Source excerpt ::
▬▬▬
Work of Mark Thiemens, Konrad Mauersberger, Boaz Luz and their collaborators has shown that atmospheric O2 is mass-independently fractionated. Normally 17O is fractionated half as much as 18O. Mass-independent fractionation is the anomaly from this normal pattern, expressed as Δ17O:
Δ17O = δ17O - 0.5 δ18O.
Δ17O equals zero when a sample is normally fractioned.
The isotopic composition of stratospheric O3 is highly anomalous in this respect: 17O is fractionated about 1.7 times as much as 18O rather than 0.5 times as much. This anomaly is transferred from O2 to O3 and, by a series of reactions described by Yuk Yung (California Institute of Technology) on to CO2. The result is that O in atmospheric O2 and CO2 is mass-independently fractionated, in opposite directions (Δ17O < 0 for O2; Δ17O > 0 for CO2).
▬▬▬
Information given ::
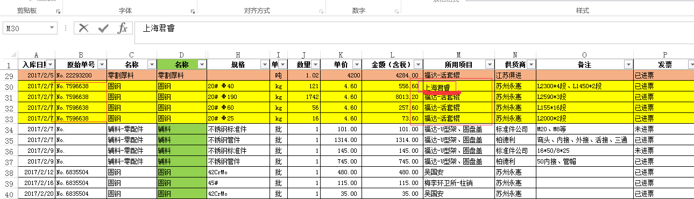Open the 金额（含税）filter dropdown
694x199 pixels.
click(x=417, y=65)
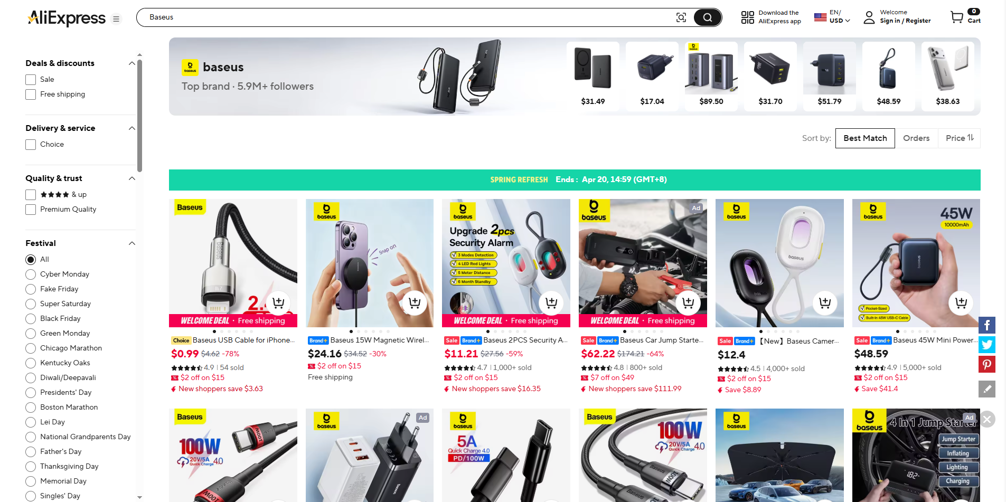Open the EN/USD language currency dropdown
1006x502 pixels.
coord(832,17)
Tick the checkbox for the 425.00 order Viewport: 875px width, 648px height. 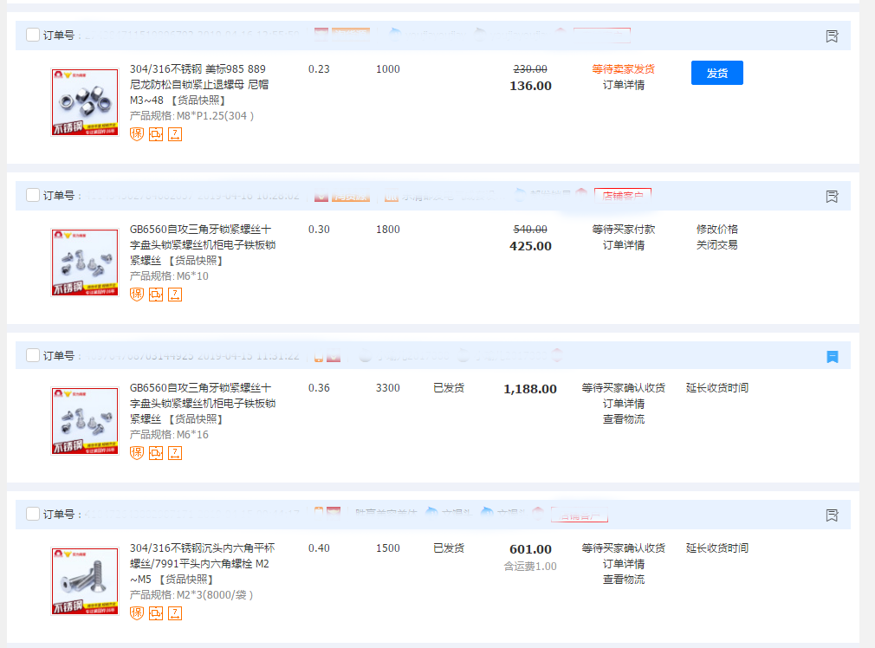[33, 196]
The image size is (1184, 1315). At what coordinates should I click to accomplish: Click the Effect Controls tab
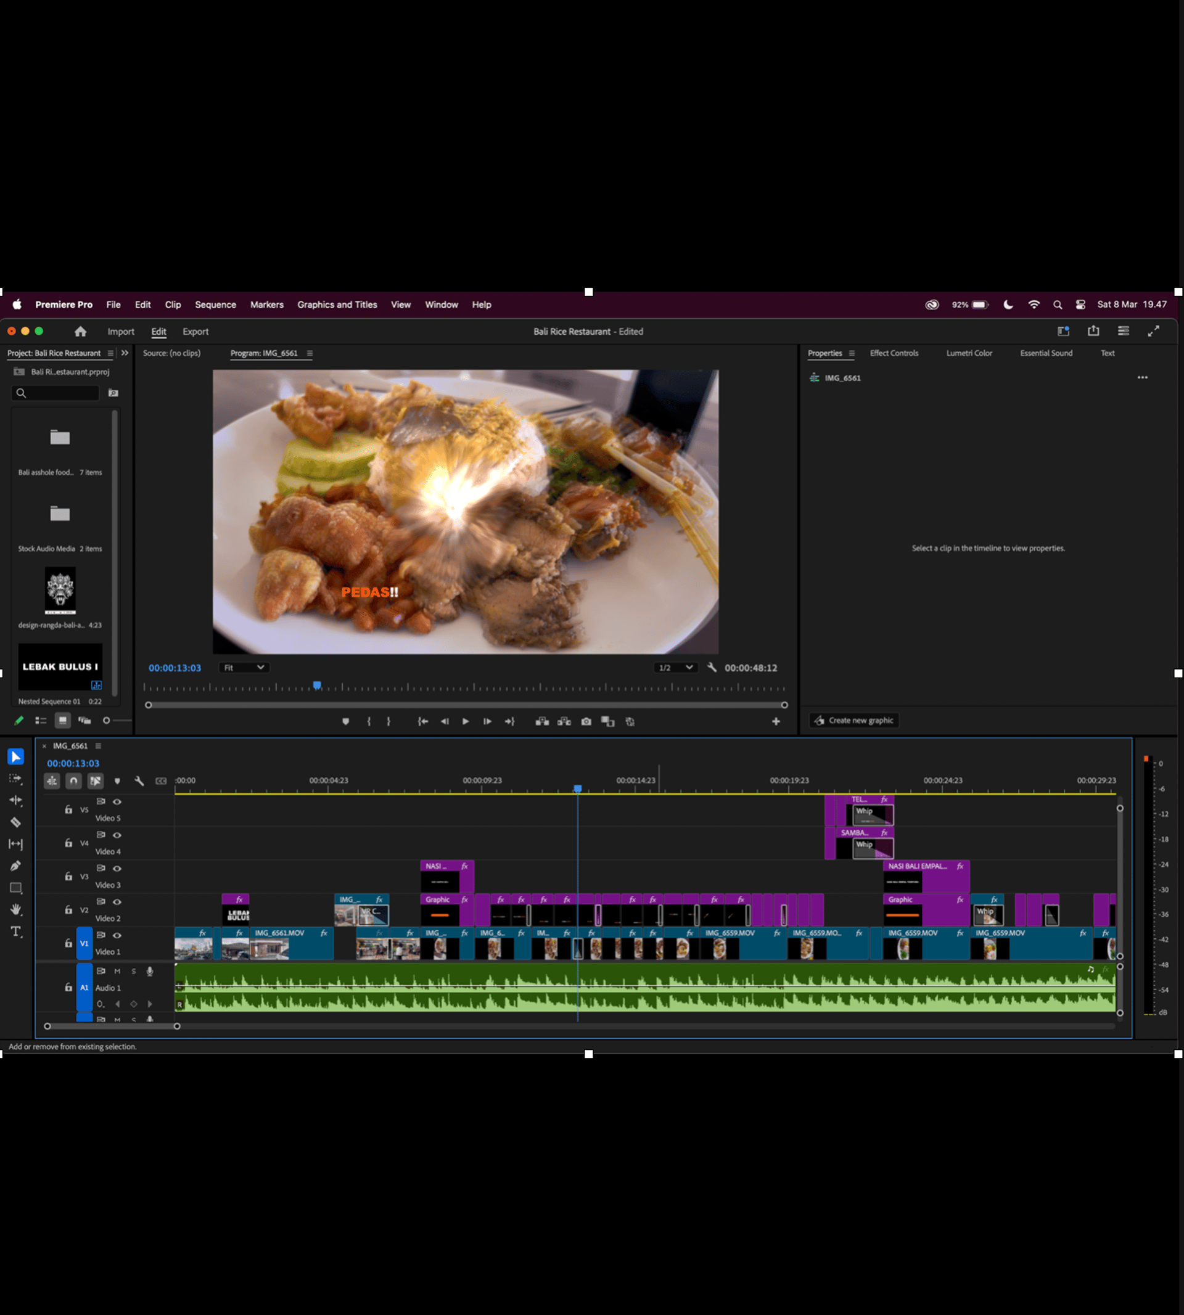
▬▬▬
Set task 1 ::
According to the oxygen isotope passage, how much is 17O fractionated relative to 18O in stratospheric O3?
Set task 2 ::
Please extend the oxygen isotope passage with a few sentences that pick up right after its final one.
The data has no connection to the oxygen isotope passage.

Written answer 1 ::
About 1.7 times as much as 18O, rather than 0.5 times as much.

Written answer 2 ::
The Δ17O anomaly of O2 in air allows us to determine the rate of photosynthesis in aquatic ecosystems, in approach pioneered by Boaz Luz (Hebrew University). In the absence of photosynthesis, the Δ17O of dissolved O2 in seawater will be similar to that of air. Photosynthesis adds O2 that is normally fractionated. Hence as photosynthetic O2 is added, the Δ17O anomaly decreases. Δ17O constrains the fraction of dissolved O2 in a water sample that is produced by photosynthesis in situ. Taking this value for the mixed layer along with an estimate for the rate of air-sea gas exchange, one can calculate the rate at which photosynthetic O2 is being transferred to the atmosphere. At steady state, this rate is the gross photosynthesis rate.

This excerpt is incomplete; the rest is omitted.